Carlos Mario Toro, párroco en San Fermín (Madrid)

Mi vida como un cura

Un sacerdote que trabaja sin horario en un barrio pobre y conflictivo

Mi vida como un cura
Carlos Mario Toro, cura de San Fermín de Madrid

ste cura colombiano, de 49 años, perteneciente a la Fraternidad Misionera Verbum Dei, llegó a España en 1982

La cabaña con techo de uralita está en mitad del parque, junto a unos columpios y un tramo del anillo ciclista de Madrid. Cualquier paseante no avisado creerá que es una caseta para guardar herramientas de jardinería, pero en realidad es la parroquia Madre del Buen Pastor, en cuyo interior, en las misas de los domingos y fiestas de guardar, se meten 150 feligreses como sardinas en lata. A causa de su pequeña capacidad esos días se celebran hasta seis eucaristías.Lo cuenta Miguel Ángel Barroso en Abc.

Está situada en San Fermín, al sur de la capital. Un barrio de aluvión donde llegaron hace décadas inmigrantes españoles (sobre todo extremeños y andaluces) que formaron la colonia; después, extranjeros con papeles, y hoy, indocumentados que se hacinan en pisos patera, en especial suramericanos y gitanos que llegan expulsados de otros países. La Caja Mágica y el tramo 1 del Parque Lineal del Manzanares han contribuido a poner a San Fermín en el mapa, pero no lo han rescatado de su depresión. «En los últimos años se ha incrementado el paro, el fracaso escolar y la delincuencia juvenil. La situación es angustiosa», reconoce Carlos Mario Toro, el párroco.

Este cura colombiano, de 49 años, perteneciente a la Fraternidad Misionera Verbum Dei, llegó a España en 1982 y lleva tres años y medio al frente de Madre del Buen Pastor. Vive en el barrio y se conoce el percal. Profesor de Teología en el seminario de Loeches, en la comarca de Alcalá, se levanta a las cinco y media de la mañana, coge el coche, «callejea» por carreteras secundarias hasta llegar al citado destino, imparte clase, regresa a San Fermín y atiende un montón de frentes: mujeres, niños, ancianos… y gente desesperada, en general, que haberla hayla en una población de 30.000 personas de las que la mitad, aproximadamente, están adscritas a su parroquia.

San Fermín es como un pueblo donde la gente camina por mitad de la calle, compra en pequeños establecimientos (que poco a poco van sucumbiendo) y todo el mundo se conoce. «Es verdad que ahora tenemos metro, un parque bonito… y pistas de tenis», dice una de las mujeres mayores que se reúnen por las tardes en un salón anejo a la mini iglesia para realizar manualidades. «Pero los vecinos de toda la vida estamos perdiendo espacios comunes y cada vez hay más inseguridad».

Sin tiempo para aburrirse

El padre Carlos inicia su ruta vespertina departiendo con estas señoras. «Algunas están viudas y solas; sus hijos se marcharon del barrio hace tiempo. Aquí se entretienen haciendo algo útil para ellas y para los más desfavorecidos, porque parte de los cuadros y las cestas que elaboran los ponen a la venta en un rastrillo». A las seis de la tarde dejan libre el saloncito y llegan Menchu y Yolanda, voluntarias de Cáritas, para ocuparse de personas que recurren al auxilio como último salvavidas. Unos veinticinco por semana. «Los miércoles se pide la documentación (certificado de empadronamiento, DNI, libro de familia…) para evitar la picaresca, ya que hay parejas que acuden por separado para obtener doble ración», comentan. «Les damos un vale que pueden canjear al día siguiente por un paquete de comida.

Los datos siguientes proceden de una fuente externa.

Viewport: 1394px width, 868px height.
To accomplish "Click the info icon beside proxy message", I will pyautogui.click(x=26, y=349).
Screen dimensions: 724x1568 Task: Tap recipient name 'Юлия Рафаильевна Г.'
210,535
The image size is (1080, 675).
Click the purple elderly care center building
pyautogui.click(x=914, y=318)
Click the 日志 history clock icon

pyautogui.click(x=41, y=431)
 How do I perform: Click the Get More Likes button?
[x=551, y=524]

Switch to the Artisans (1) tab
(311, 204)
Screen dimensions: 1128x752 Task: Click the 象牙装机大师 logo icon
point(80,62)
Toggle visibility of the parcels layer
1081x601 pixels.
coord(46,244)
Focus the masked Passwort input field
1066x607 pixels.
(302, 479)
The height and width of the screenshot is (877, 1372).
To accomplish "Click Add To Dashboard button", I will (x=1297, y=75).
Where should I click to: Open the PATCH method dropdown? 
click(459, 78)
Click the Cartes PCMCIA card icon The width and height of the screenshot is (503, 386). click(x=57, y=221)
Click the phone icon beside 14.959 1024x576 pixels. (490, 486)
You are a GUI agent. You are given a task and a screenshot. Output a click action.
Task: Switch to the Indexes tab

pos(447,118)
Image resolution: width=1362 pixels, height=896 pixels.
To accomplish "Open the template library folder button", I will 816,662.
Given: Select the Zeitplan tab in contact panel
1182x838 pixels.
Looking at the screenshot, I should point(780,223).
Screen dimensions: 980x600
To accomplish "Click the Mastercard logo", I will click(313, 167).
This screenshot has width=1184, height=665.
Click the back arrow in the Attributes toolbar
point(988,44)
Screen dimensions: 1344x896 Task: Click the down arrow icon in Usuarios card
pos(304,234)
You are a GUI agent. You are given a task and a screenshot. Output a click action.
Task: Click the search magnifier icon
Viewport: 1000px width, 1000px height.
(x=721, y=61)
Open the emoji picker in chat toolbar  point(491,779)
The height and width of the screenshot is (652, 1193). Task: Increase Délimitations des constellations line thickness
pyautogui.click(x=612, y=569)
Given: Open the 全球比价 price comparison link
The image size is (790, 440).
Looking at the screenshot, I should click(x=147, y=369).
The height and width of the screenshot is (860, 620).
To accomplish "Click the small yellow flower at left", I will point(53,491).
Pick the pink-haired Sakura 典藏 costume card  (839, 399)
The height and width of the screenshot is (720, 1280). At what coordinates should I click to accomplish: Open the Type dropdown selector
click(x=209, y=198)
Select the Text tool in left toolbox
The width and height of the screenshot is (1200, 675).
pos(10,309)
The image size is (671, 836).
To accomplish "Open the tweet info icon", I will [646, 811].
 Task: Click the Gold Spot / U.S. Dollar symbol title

También, en ocasiones, proporcionamos ropa, libros, gafas… o contribuimos al pago de los recibos del agua o la luz. La mayoría son inmigrantes, pero también hay españoles que no pueden ocultar su vergüenza. En ocasiones se echan a llorar y los citamos en otro momento y lugar. Nos cuentan auténticos dramas». Menchu tuvo que alojar en su casa a tres niños durante unos días; el padre pegaba a la madre, que terminó denunciándolo. No se trata solo de entregar bienes materiales, sino de charlar. De preocuparse. El párroco y los voluntarios se cruzan todos los días con rostros familiares. Saben si su suerte ha cambiado… a mejor o a peor: basta con observar los grupitos de jóvenes dándole a la litrona a cualquier hora del día para concluir que ésa es su ocupación.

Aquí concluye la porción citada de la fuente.